** What to do **
Beginning with the line where "Task: Click the Geng" appears, repeat every remaining line of the entries exactly, the last line included.

** Material provided **
------------------------------------------------------------
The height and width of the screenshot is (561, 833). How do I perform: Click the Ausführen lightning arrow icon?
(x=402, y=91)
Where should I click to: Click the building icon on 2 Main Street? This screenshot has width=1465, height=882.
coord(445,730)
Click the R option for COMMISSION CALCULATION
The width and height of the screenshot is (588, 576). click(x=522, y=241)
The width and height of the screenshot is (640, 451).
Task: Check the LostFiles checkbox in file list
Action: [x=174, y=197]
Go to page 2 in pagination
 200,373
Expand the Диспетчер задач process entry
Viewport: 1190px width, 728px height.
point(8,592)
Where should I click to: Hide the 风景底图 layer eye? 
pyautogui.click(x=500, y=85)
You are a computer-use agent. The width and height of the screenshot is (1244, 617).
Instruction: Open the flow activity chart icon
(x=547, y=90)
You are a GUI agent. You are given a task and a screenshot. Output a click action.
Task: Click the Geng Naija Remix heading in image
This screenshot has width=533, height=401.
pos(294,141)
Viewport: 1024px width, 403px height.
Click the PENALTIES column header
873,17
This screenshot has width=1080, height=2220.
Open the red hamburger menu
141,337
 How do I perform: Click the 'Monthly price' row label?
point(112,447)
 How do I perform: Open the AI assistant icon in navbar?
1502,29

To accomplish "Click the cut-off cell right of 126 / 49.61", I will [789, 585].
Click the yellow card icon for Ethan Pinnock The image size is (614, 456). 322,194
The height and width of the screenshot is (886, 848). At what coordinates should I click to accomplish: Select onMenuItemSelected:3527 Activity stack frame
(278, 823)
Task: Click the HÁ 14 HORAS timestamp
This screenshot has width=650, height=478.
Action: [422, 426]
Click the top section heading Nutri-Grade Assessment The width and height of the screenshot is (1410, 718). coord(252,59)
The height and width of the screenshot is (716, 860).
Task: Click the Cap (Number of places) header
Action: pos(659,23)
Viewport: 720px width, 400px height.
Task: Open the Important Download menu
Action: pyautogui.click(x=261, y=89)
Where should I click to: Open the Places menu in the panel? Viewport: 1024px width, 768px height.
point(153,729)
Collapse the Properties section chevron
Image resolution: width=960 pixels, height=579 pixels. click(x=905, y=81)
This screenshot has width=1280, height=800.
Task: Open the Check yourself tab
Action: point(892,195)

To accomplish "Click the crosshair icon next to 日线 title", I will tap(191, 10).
------------------------------------------------------------
** Answer box **
Task: Click the Geng Naija Remix heading in image
This screenshot has width=533, height=401.
pos(294,141)
Viewport: 1024px width, 403px height.
Click the PENALTIES column header
873,17
This screenshot has width=1080, height=2220.
Open the red hamburger menu
141,337
 How do I perform: Click the 'Monthly price' row label?
point(112,447)
 How do I perform: Open the AI assistant icon in navbar?
1502,29

To accomplish "Click the cut-off cell right of 126 / 49.61", I will [789, 585].
Click the yellow card icon for Ethan Pinnock The image size is (614, 456). 322,194
The height and width of the screenshot is (886, 848). At what coordinates should I click to accomplish: Select onMenuItemSelected:3527 Activity stack frame
(278, 823)
Task: Click the HÁ 14 HORAS timestamp
This screenshot has width=650, height=478.
Action: [422, 426]
Click the top section heading Nutri-Grade Assessment The width and height of the screenshot is (1410, 718). coord(252,59)
The height and width of the screenshot is (716, 860).
Task: Click the Cap (Number of places) header
Action: pos(659,23)
Viewport: 720px width, 400px height.
Task: Open the Important Download menu
Action: pyautogui.click(x=261, y=89)
Where should I click to: Open the Places menu in the panel? Viewport: 1024px width, 768px height.
point(153,729)
Collapse the Properties section chevron
Image resolution: width=960 pixels, height=579 pixels. click(x=905, y=81)
This screenshot has width=1280, height=800.
Task: Open the Check yourself tab
Action: point(892,195)

To accomplish "Click the crosshair icon next to 日线 title", I will tap(191, 10).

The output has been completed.